Another beautiful day in Portland. Sunday, too. Time to do some stuff outside.

Except for the fact that there's a bunch of grass smoke in the air.

Welcome to the livable city. One farmer down in the Willamette Valley saves a few hundred bucks by burning his fields. A million people breathe the smoke. That's the Oregon way.

Call the DEQ? Forget it. Regulation of field burning is presided over by the Department of Agriculture. As the name suggests, although these bureaucrats are supposed to make sure the smoke is not generated when the winds will blow it into heavily populated areas, they "get it wrong" sometimes. Wink, wink.

Now we're in for a particularly hot spell, and this smoke will be probably be around for days.

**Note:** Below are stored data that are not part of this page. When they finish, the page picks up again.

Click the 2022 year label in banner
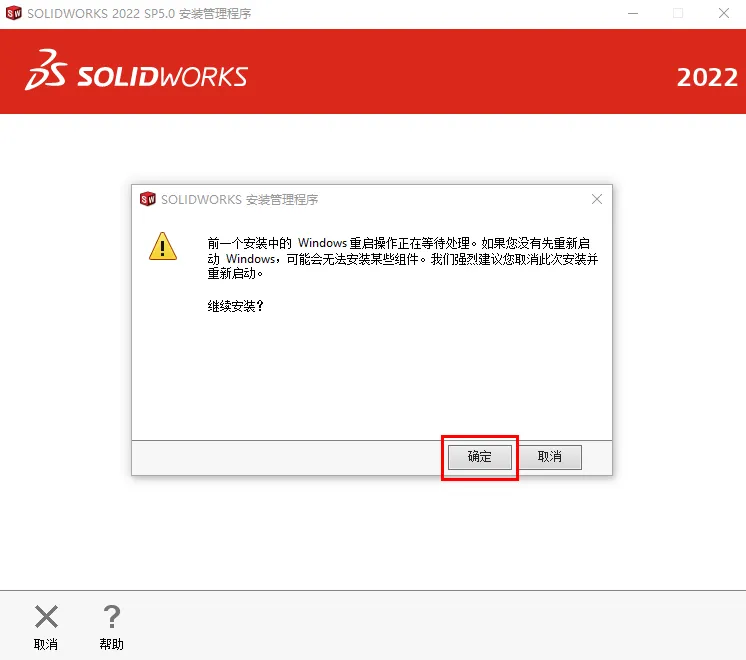746x660 pixels. tap(707, 78)
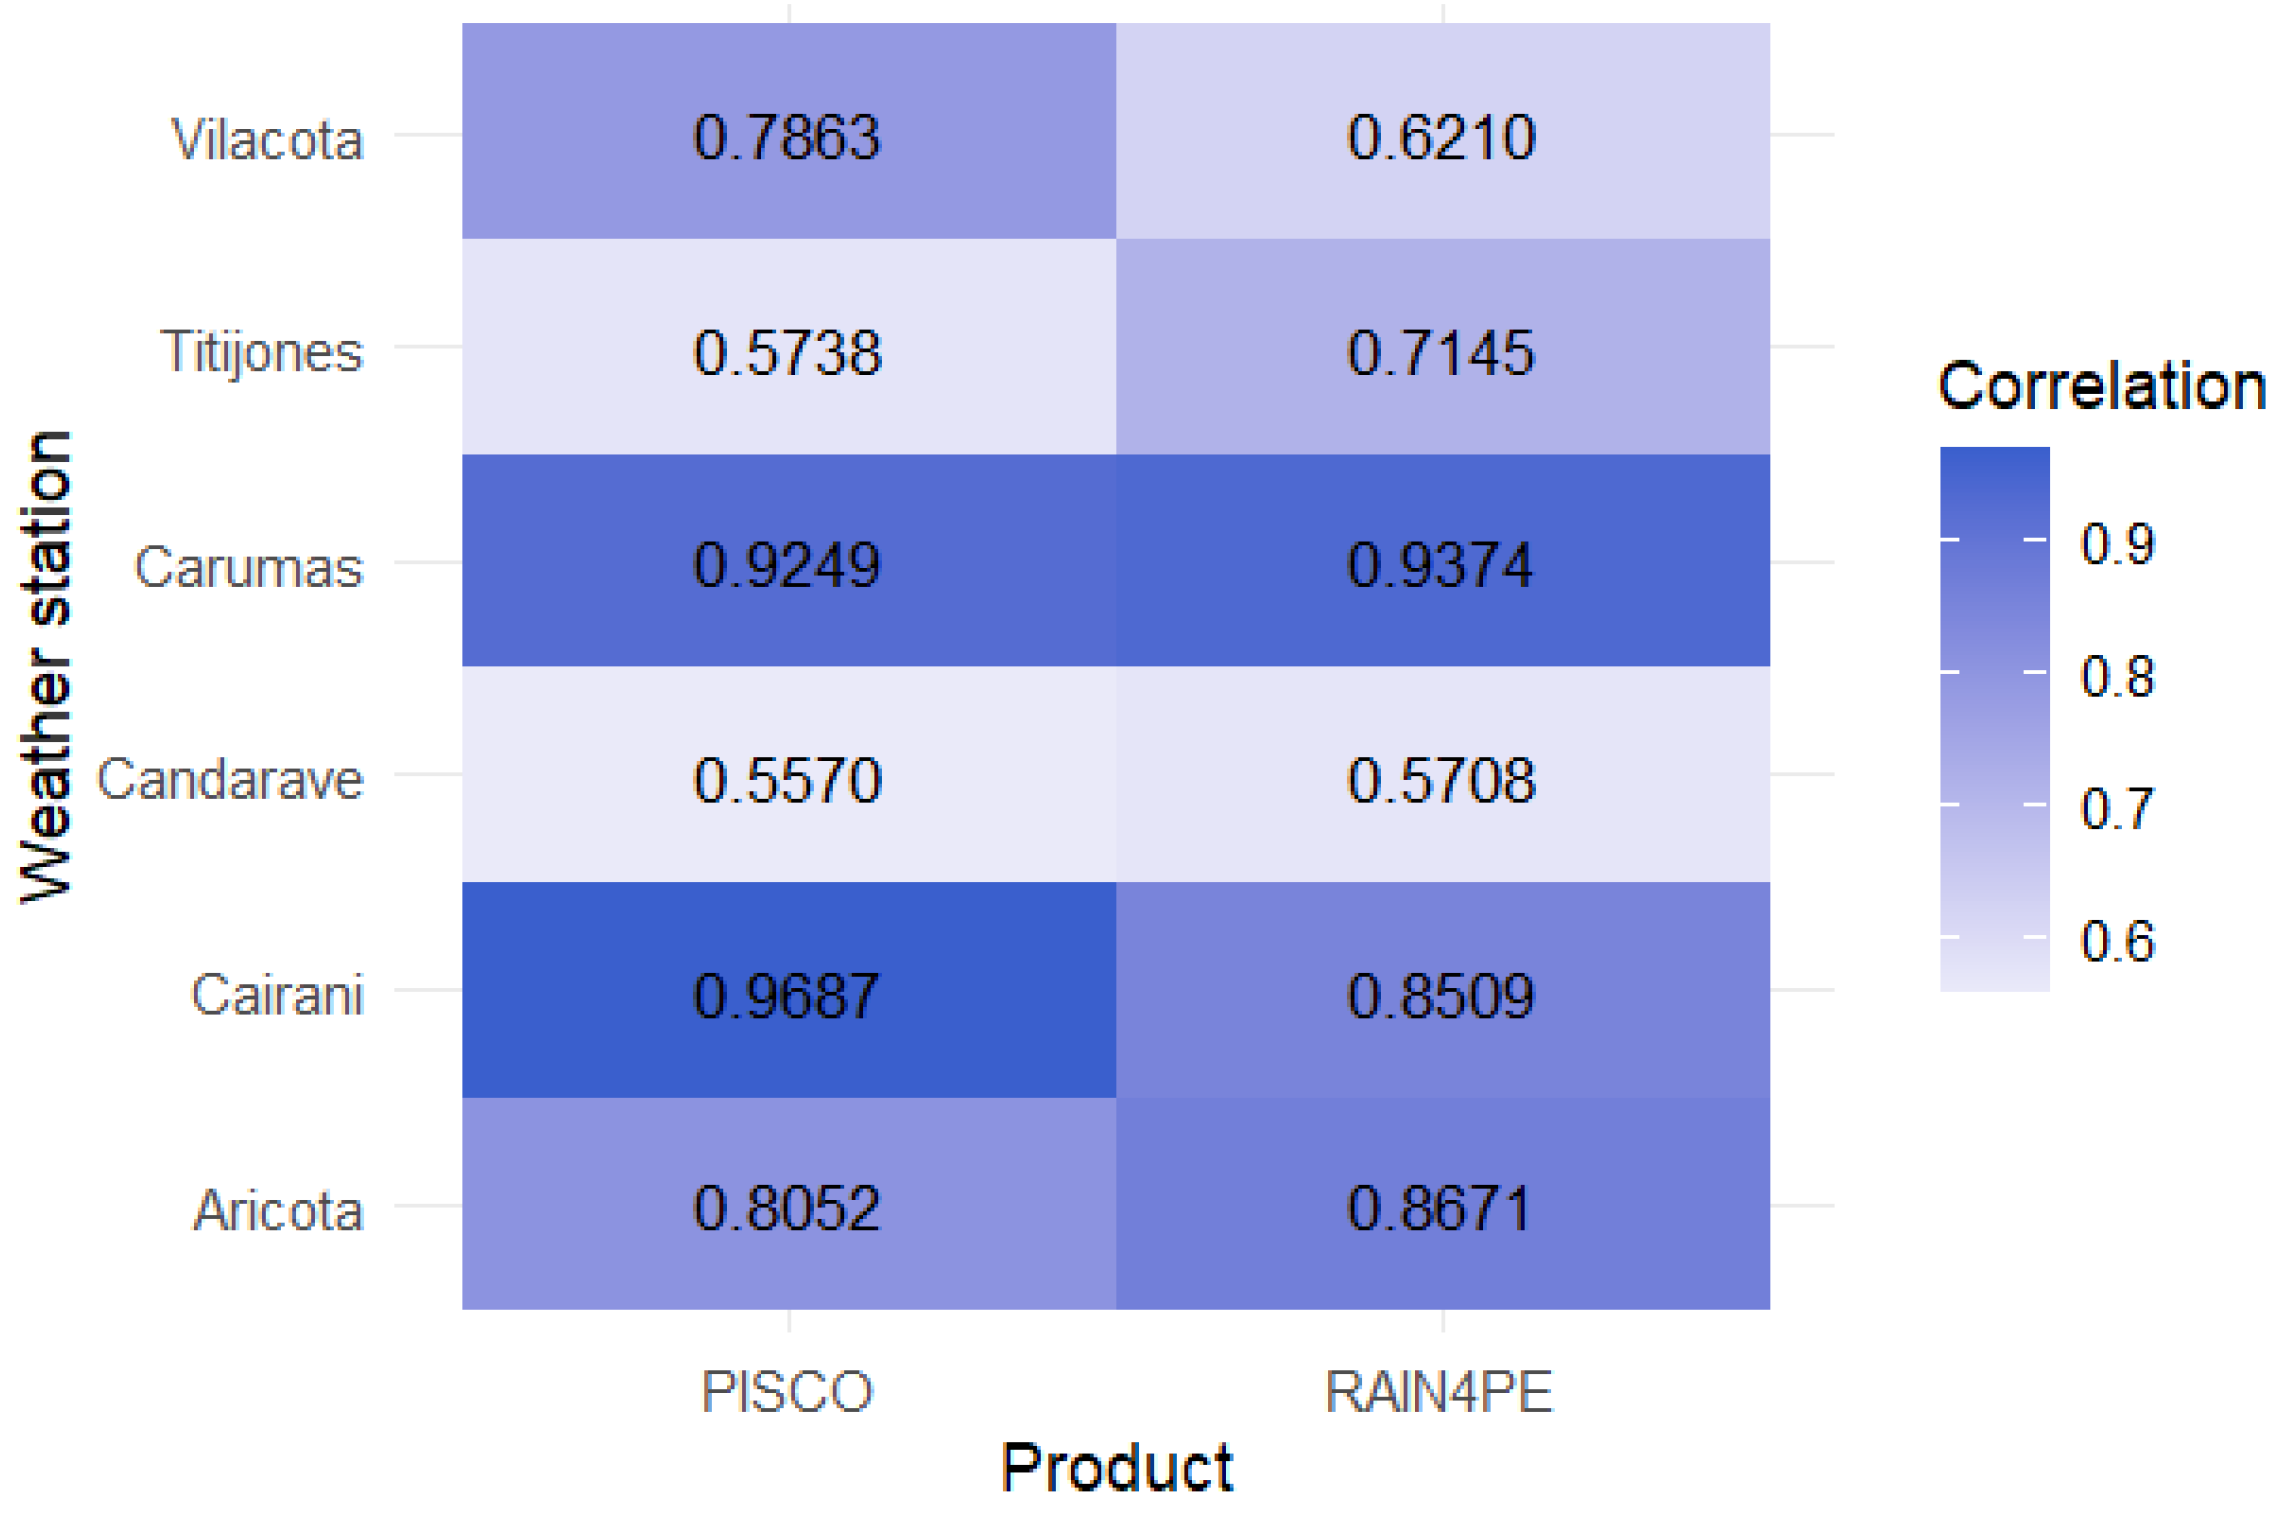Click the PISCO x-axis label

pos(787,1391)
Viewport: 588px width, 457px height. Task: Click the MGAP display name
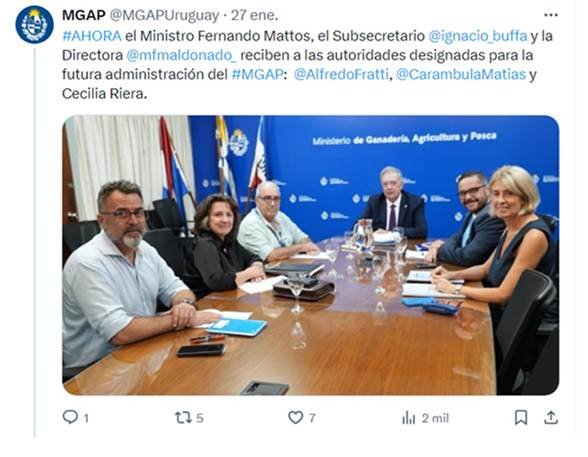point(84,15)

In the end, this is the doing of the state legislature. Do you think lawmakers like Betsy Close and Ted Ferrioli give a hoot about the smoke in the air in Portland? Fat chance. Their constituents are miserable, and so everyone else in the state should be, too.

The only time the state has ever acted in this area was after a bungled field burn caused a large pileup, with multiple fatalities, on I-5. That led to restrictions on the practice, but they're ineffective to stop the air pollution from spreading when the farmers do burn.

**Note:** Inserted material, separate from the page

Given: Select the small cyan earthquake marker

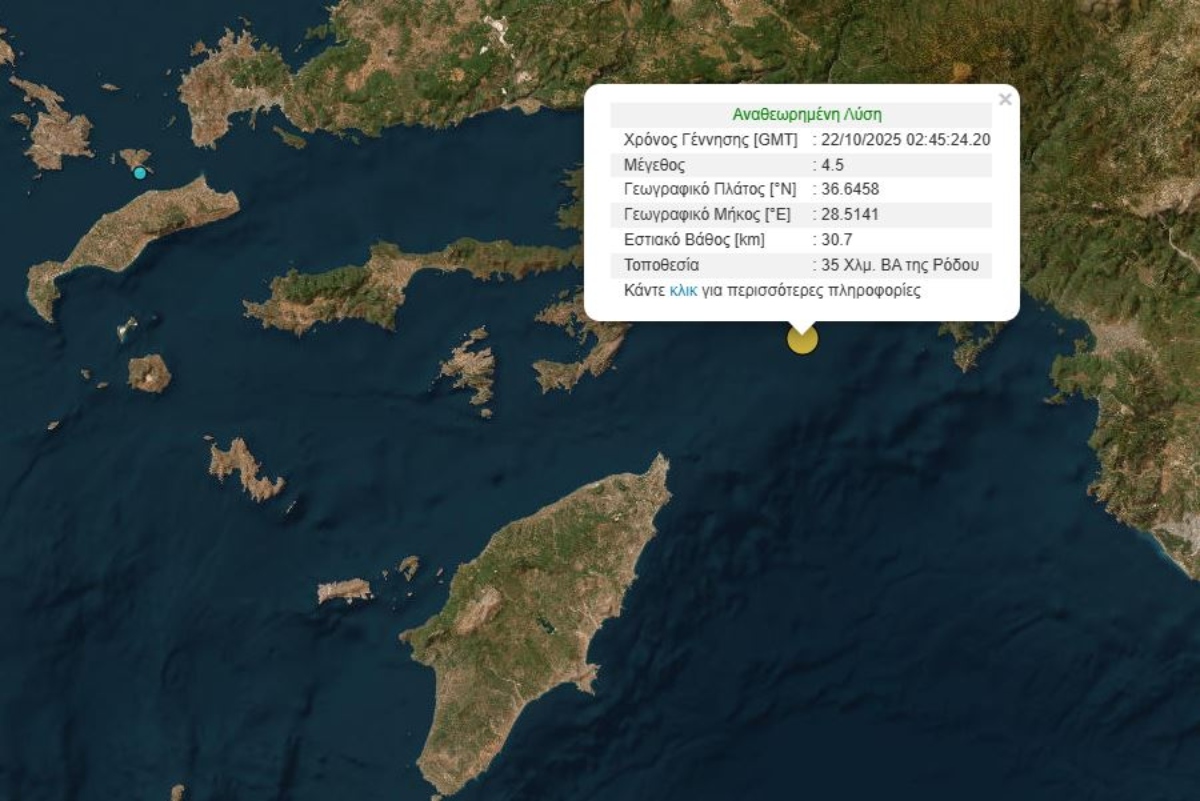Looking at the screenshot, I should pos(140,173).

Just ask the folks at the Oregon chapter of the American Lung Association what they think. They'll tell you it's a national disgrace.

Add it to the list.

UPDATE, 3:30 pm: Well, the breeze turned around and blew the grass smoke out of town. Maybe the boys and girls down at the Ag Department called the wind direction right today, albeit belatedly. But it was quite smoky out there around noontime. And I wish that we didn't have to inhale that stuff, ever. There are plenty of healthy ways to get rid of the bugs and disease besides burning. I remember when they first imposed the current restrictions on the number of acres that may legally be burned each year -- the farmers said then that the sky would fall and they'd go out of business. That obviously hasn't happened, and it wouldn't happen if field burning were banned outright.